• **Instructions**
**1)** Translate the sentence "The extraction logic is defined in a JSON profile." from the DocParser page into Spanish.
**2)** Give every file name that appears in the folder layout on the DocParser page.

• **Text block**
— begin —

A declarative, rule-based engine for extracting structured data from unstructured documents.
DocParser allows developers to transform unstructured text (from PDFs, Text files, Logs) into clean JSON objects without writing hardcoded parsing logic. Instead of writing complex if/else chains in your code, you simply define an Extraction Profile in JSON.
To use DocParser, you must organize your files within the mapped volume (default: examples/):
examples/
├── config/ <-- Place your profile.json here
│ └── profile.json
├── input/ <-- Place all PDFs or TXTs you want to process
│ ├── invoice_001.pdf
│ └── invoice_002.pdf
└── output/ <-- The engine will generate the JSON results here
├── invoice_001_profile.json
└── invoice_002_profile.json
The extraction logic is defined in a JSON profile. You can choose between two methods:
- Regex Strategy
Best for structured data like IDs, Dates, and Codes.
{
"targetField": "ProjectCode",
"method": "Regex",
"regexPattern": "Project Number:\\s*(\\d+)",
}- Text Range Strategy
Best for extracting blocks of text or descriptions where Regex is too complex.
{
"targetField": "DescriptionBlock",
"method": "TextRegion",
"startAnchor": "DESCRIPTION:",
"endAnchor": "TECHNICAL DATA:",
"trimWhitespace": true
}{
"profileName": "Engineering_Spec_V1",
"rules": [
{
"targetField": "ProjectCode",
"method": "Regex",
"regexPattern": "Project Number:\\s*(\\d+)",
},
{
"targetField": "DescriptionBlock",
"method": "TextRange",
"startAnchor": "DESCRIPTION:",
"endAnchor": "TECHNICAL DATA:",
"trimWhitespace": true
},
]
}- DocParser.Core: The extraction engine logic (Standard .NET 8 Library).
- DocParser.CLI: A command-line interface that implements the Batch Processing logic and File I/O.
You don't need the .NET SDK installed. You can run the engine using Docker Compose.
-
Setup: Ensure your examples/config has a profile and examples/input has your documents.
-
Run the engine:
docker compose up

— end —

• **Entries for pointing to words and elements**
— begin —

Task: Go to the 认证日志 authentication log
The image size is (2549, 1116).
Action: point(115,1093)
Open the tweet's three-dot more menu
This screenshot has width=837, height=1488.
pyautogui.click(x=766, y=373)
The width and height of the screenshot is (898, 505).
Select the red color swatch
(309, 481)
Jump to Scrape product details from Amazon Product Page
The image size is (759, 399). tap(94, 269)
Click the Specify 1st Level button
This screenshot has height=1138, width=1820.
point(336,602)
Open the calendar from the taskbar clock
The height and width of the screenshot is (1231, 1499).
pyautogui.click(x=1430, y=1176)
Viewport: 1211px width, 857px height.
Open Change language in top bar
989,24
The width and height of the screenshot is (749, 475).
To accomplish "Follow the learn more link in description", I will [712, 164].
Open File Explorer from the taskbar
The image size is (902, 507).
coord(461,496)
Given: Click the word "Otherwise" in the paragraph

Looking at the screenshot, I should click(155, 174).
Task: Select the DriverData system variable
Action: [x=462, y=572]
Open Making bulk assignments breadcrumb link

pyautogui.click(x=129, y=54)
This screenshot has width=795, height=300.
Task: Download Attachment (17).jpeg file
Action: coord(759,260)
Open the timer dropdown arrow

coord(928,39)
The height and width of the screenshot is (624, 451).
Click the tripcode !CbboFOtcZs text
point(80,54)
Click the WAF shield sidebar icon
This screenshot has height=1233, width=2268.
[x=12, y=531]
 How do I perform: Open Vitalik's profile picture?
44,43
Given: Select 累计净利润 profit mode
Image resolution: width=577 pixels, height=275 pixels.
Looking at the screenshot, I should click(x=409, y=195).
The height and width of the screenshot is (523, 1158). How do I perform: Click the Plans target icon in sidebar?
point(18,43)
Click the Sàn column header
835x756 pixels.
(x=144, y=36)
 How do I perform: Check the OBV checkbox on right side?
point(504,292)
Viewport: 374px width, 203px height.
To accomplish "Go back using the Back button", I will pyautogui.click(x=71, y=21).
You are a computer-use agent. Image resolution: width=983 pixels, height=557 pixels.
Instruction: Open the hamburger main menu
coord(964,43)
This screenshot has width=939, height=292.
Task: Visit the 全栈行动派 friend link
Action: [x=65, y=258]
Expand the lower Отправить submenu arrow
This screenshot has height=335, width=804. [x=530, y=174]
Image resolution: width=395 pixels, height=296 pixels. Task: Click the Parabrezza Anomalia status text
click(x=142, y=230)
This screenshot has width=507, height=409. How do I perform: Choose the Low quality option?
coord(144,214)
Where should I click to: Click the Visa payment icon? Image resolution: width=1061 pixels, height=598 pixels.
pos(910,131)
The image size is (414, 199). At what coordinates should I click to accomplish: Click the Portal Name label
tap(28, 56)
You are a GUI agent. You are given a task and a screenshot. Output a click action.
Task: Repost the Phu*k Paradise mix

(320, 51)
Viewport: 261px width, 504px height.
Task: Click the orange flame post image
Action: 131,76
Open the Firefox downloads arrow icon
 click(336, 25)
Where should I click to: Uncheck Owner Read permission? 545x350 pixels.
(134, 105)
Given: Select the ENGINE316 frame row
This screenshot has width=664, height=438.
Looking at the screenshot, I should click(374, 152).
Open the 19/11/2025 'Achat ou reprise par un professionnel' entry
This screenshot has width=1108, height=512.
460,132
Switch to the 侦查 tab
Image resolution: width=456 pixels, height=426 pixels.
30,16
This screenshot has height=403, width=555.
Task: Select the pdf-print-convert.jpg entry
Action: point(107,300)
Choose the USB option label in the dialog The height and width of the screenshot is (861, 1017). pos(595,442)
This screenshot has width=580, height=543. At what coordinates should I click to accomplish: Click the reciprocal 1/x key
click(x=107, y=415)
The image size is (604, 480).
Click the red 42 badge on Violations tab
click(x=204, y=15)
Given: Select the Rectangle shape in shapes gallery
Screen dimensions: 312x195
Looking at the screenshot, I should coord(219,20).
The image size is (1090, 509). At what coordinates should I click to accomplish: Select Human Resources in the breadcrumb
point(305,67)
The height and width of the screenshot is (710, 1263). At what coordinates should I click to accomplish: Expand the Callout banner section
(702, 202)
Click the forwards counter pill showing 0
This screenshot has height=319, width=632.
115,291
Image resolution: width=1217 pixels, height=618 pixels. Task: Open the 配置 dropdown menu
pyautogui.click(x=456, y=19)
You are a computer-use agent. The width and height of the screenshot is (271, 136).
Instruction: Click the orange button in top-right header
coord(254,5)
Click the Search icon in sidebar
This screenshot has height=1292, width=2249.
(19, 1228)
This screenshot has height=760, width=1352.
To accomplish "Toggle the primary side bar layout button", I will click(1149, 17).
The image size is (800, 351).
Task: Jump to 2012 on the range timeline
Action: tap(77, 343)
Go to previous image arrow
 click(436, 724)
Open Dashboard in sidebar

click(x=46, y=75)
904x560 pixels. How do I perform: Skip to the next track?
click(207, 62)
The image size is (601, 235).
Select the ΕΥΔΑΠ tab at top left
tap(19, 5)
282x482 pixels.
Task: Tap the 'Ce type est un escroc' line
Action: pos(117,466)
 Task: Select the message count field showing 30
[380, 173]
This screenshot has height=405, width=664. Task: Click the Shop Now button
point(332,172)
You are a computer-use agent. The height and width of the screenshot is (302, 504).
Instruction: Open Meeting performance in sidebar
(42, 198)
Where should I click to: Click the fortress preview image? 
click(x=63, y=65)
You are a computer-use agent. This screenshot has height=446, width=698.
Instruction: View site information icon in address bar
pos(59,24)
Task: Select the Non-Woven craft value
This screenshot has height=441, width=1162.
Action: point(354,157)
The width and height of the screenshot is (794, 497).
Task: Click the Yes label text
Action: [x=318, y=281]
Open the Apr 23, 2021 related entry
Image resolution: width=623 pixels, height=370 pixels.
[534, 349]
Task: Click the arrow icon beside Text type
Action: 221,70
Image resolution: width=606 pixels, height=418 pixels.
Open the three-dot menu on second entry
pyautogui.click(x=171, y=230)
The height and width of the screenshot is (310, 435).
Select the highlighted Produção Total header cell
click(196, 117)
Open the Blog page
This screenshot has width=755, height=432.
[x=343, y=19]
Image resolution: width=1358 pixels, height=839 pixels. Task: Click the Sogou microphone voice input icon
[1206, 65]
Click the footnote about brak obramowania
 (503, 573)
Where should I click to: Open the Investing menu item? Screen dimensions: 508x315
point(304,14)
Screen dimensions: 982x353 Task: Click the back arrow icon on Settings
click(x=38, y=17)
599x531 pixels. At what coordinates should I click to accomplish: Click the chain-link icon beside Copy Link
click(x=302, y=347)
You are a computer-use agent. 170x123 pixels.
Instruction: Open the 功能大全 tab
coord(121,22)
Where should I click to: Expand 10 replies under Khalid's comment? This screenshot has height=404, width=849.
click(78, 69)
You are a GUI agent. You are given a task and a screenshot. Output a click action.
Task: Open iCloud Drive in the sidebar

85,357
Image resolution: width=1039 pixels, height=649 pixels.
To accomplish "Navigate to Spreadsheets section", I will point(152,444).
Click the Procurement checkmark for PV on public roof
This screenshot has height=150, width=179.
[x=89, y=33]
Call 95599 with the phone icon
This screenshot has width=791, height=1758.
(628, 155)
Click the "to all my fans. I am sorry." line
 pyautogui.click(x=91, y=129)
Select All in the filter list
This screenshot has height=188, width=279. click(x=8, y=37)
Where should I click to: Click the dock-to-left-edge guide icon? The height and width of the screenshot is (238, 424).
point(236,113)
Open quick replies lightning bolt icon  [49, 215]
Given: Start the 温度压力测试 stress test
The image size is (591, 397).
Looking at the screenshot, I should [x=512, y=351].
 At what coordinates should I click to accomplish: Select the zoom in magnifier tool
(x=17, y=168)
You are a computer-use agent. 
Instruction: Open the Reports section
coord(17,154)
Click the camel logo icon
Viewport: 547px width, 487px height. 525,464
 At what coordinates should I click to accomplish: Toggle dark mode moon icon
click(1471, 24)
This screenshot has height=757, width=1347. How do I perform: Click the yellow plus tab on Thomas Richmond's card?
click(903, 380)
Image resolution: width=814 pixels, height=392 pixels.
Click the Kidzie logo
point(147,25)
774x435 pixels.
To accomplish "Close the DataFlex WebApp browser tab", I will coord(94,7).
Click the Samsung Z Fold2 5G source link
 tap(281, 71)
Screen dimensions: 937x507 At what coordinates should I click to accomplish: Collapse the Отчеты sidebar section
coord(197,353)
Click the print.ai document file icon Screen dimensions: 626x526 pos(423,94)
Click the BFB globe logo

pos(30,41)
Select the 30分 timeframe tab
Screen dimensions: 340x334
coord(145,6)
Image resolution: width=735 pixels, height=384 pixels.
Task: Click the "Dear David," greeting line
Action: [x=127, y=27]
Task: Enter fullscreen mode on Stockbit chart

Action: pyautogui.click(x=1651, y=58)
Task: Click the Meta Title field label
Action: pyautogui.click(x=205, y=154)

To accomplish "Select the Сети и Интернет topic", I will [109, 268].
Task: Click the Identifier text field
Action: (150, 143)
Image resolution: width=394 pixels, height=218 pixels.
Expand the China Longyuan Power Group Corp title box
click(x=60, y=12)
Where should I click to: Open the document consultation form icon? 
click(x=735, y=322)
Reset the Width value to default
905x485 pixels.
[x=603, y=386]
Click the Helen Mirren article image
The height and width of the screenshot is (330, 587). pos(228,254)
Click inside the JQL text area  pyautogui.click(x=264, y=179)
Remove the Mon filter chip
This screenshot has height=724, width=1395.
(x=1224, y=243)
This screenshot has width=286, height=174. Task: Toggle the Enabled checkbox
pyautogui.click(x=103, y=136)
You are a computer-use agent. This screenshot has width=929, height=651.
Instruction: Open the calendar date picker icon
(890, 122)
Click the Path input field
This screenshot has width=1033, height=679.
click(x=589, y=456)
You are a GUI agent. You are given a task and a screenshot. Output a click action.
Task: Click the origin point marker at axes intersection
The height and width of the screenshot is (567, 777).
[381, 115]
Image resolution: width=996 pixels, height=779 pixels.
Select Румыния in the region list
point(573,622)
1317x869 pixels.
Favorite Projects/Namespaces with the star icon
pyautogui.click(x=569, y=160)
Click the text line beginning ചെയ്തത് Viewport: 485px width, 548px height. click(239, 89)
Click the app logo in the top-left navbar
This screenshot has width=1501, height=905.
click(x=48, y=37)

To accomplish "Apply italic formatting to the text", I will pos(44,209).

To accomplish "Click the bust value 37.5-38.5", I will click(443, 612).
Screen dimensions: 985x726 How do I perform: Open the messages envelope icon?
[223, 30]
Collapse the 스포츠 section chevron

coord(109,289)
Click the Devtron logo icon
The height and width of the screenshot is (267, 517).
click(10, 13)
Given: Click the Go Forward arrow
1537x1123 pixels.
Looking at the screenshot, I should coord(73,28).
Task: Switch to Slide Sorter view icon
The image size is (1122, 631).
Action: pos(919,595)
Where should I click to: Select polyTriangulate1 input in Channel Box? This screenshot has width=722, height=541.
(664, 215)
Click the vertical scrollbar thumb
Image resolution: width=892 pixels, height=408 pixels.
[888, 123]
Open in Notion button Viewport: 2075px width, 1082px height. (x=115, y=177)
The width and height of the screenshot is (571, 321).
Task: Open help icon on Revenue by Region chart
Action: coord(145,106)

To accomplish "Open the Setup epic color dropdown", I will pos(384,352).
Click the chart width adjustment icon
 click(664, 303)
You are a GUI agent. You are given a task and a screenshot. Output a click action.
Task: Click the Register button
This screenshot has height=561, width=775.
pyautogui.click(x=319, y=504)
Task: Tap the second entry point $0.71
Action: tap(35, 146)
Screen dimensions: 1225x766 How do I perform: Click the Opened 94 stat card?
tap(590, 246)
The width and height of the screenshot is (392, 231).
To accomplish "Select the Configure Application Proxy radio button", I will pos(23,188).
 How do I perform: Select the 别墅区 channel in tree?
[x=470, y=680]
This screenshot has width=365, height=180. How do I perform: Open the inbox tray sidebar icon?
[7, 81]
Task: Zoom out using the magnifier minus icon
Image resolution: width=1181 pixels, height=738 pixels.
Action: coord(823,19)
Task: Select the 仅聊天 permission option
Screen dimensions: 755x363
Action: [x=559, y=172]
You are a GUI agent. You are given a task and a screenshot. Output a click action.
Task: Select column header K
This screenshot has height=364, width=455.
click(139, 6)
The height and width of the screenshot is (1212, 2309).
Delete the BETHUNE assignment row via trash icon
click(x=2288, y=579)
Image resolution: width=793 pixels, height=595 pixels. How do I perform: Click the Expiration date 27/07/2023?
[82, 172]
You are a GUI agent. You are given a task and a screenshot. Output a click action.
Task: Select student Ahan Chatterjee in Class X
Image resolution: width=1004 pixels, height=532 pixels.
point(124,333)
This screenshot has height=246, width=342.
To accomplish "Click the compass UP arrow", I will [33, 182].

— end —

• **Answers**
**1)** La lógica de extracción se define en un perfil JSON.

**2)**
profile.json
invoice_001.pdf
invoice_002.pdf
invoice_001_profile.json
invoice_002_profile.json